Acabo de ver la primera semifinal del Mundial. Alemania, casi entrenando, a media marcha y con esa precisión de balón que siempre ha sido suya, castigó como nunca a Brasil, el local, el anfitrión, el equipo del ‘juego bonito’ que hace mucho lo perdió y que había organizado esta copa para ganársela como fuera, para dejarla en su casa y exorcizar así, por fin, la sombra del ‘Maracanazo’: el fantasma de esos dos goles uruguayos que el 16 de julio de 1950 enmudecieron a un estadio y a un país.
Pero así es la vida, así es el destino implacable e irónico del fútbol: un país que vive por y para la pelota, un equipo que ha levantado la copa del mundo más veces que todos los demás, parecería estar condenado a pagar con lágrimas y sufrimiento esos triunfos y esas alegrías.
Que me perdonen los brasileños, pero su música no debería ser la samba sino el tango. Y de alguna manera lo es, muy en el fondo; de una manera descabellada y absurda. Y si no es el tango por lo menos es el fado (el fatum, el destino o la suerte y su ausencia): como si la samba fuera un fado más rápido y movido, pero que en sus pliegues tan festivos oculta una tristeza y una nostalgia muy profundas.
Esta vez, además, Brasil se hizo odiar por todos, no solo por los argentinos que viven para eso; también para eso. Desde el primer partido con Croacia, cuando se vio que los árbitros iban a estar de su lado. Y luego, cuando el mundo empezó a indignarse, partido a partido, por ese fútbol mezquino con el que los presuntos herederos del ‘juego bonito’ –por favor– no hacían más que despreciar el balón, lanzándolo al aire como si les quemara los pies.
Hasta en Colombia, donde siempre, para los mundiales, profesábamos una ingenua e irracional adhesión a la Selección de fútbol de Brasil como si fuera nuestra, hasta en Colombia estuvimos en su contra esta vez. Para nosotros la derrota brasileña era un acto de justicia poética porque fueron ellos quienes nos sacaron del Mundial.

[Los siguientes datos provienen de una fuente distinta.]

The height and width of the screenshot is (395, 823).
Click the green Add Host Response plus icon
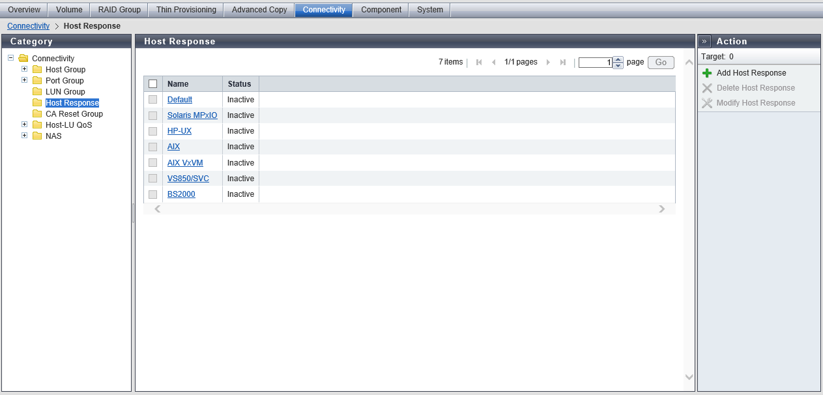point(707,73)
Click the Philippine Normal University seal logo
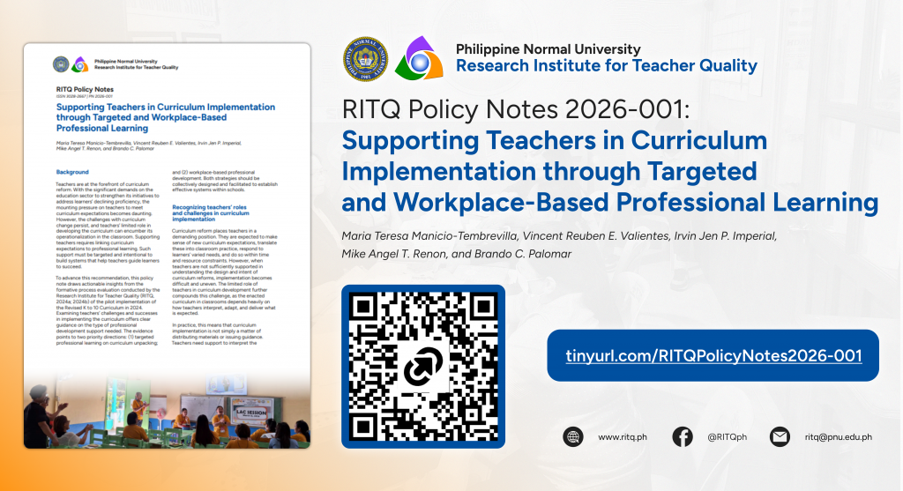This screenshot has height=491, width=903. point(366,59)
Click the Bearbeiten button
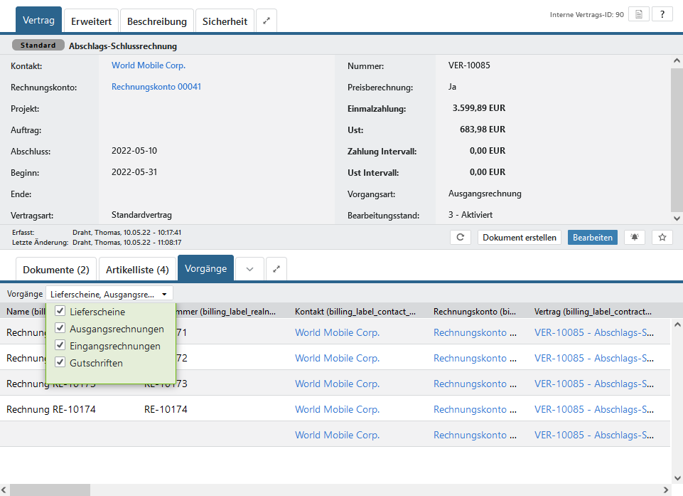 pyautogui.click(x=592, y=238)
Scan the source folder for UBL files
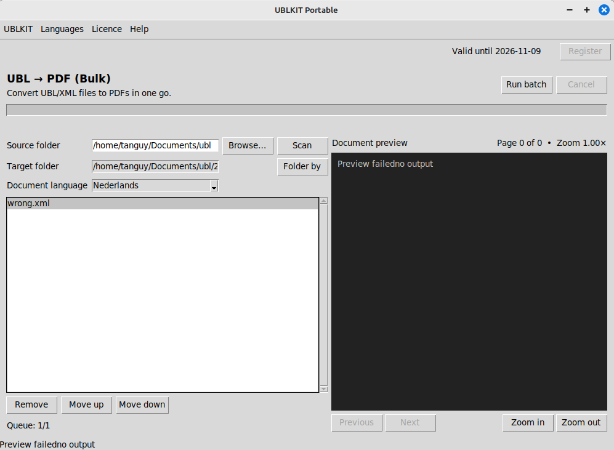Viewport: 614px width, 450px height. [302, 145]
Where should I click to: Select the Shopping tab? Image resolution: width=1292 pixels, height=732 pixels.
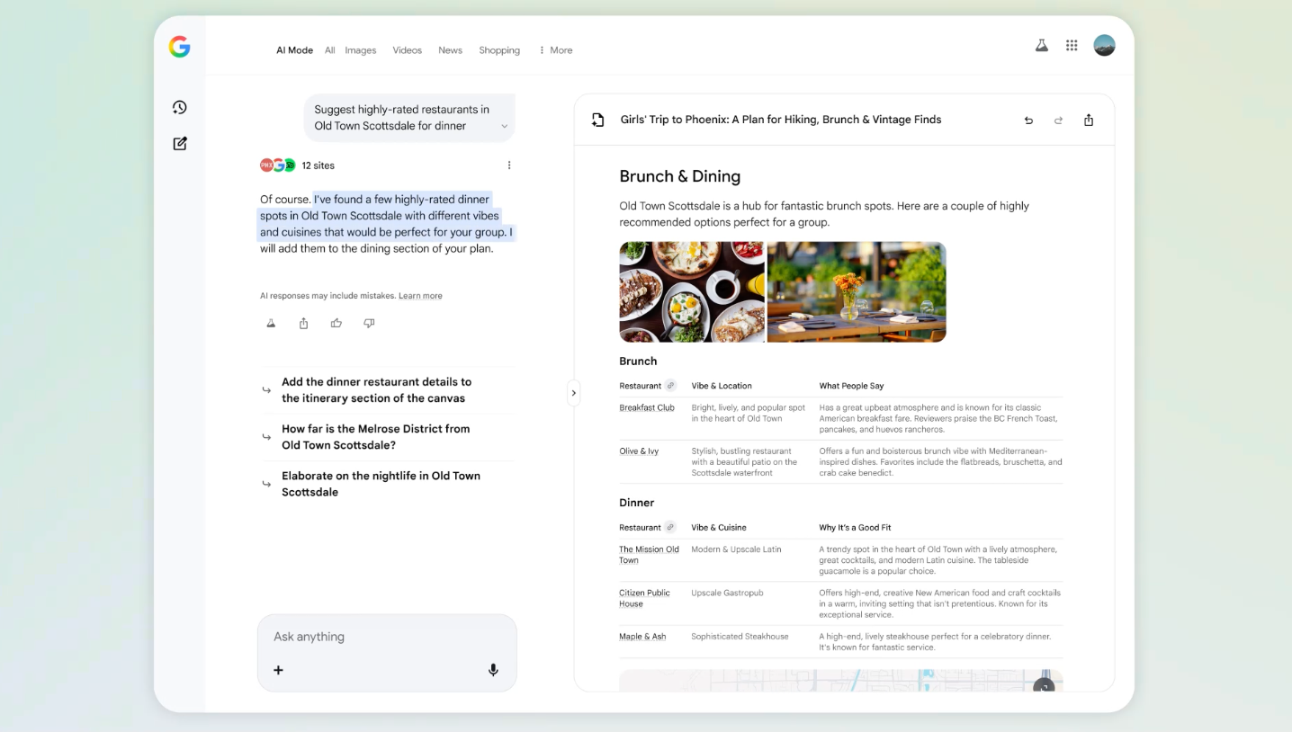499,50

Habrá quien se pregunte por qué tanta saña contra Brasil esta vez. Ellos mismos parecían no entenderlo; y así perdieron, impotentes y aturdidos. La respuesta, muy simple: lo único que tenía que hacer Brasil en este Mundial era jugar bien, mejor que nunca. Lo que todos vimos, en cambio, fue a un equipo tacaño y arrogante, malintencionado.
Un equipo que con cada jugada ofendía a quienes aprendieron a quererlo en el mundo entero, un equipo que en otros tiempos le enseñó al fútbol que lo importante no es ganar o perder sino saber jugar: jugar bien, jugar bonito. Habrá quien diga que con ese romanticismo de esquina no se ganan los mundiales. Quizá. Pero ahora sabemos que con pragmatismo tampoco.
Mi escritor brasileño favorito es José Lins do Rego. Suya es la mejor crónica sobre el ‘Maracanazo’, un día después, en la que dice: “Vi a un pueblo con la cabeza gacha, con lágrimas en los ojos, sin habla, abandonar el estadio… Toda la emoción de los primeros minutos del partido reducida a la pobre ceniza de un fuego apagado…”.